> [What is expected]:
In the records that come next, find every line with "computer". Return those lines.

> [Records provided]:
_____

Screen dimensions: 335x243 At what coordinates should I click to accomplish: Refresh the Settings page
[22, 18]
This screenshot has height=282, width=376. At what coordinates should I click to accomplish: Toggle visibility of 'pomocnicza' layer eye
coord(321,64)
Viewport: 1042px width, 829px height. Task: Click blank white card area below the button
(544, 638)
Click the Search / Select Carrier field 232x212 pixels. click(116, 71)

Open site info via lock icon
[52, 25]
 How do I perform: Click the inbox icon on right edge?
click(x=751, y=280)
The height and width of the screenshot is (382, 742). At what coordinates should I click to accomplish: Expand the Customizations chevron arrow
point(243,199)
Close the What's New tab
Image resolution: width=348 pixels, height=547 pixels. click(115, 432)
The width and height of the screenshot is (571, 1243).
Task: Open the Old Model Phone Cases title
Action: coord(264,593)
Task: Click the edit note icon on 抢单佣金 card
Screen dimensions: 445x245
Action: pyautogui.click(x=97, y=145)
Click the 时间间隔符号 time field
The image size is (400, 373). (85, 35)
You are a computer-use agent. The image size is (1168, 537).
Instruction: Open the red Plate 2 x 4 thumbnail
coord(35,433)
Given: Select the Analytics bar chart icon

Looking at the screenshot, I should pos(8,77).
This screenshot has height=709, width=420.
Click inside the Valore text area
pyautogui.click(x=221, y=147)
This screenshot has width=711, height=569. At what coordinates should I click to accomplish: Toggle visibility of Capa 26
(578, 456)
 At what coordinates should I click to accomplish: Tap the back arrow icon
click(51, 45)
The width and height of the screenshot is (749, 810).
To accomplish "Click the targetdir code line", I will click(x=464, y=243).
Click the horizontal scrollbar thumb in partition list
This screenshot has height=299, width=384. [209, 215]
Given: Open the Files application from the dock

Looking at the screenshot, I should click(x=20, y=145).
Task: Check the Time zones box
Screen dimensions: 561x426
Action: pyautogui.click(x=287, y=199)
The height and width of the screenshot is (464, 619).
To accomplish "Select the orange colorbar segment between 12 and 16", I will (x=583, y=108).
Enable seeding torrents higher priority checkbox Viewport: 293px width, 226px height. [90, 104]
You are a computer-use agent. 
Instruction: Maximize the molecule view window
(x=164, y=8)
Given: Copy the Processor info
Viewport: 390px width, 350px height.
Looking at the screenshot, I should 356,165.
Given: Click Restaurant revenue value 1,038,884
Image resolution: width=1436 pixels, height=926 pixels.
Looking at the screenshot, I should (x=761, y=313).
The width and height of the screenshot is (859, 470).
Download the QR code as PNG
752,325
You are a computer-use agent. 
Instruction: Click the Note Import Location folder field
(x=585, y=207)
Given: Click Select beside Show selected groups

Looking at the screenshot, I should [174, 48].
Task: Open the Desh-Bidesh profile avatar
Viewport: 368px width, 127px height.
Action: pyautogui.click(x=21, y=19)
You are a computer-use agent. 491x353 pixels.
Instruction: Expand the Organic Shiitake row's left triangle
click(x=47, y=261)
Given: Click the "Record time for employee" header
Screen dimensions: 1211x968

_____

> [Completed exercise]:
You are a computer-use agent. The image size is (1168, 537).
You are a computer-use agent. 
You are a computer-use agent. 
You are a computer-use agent. 491x353 pixels.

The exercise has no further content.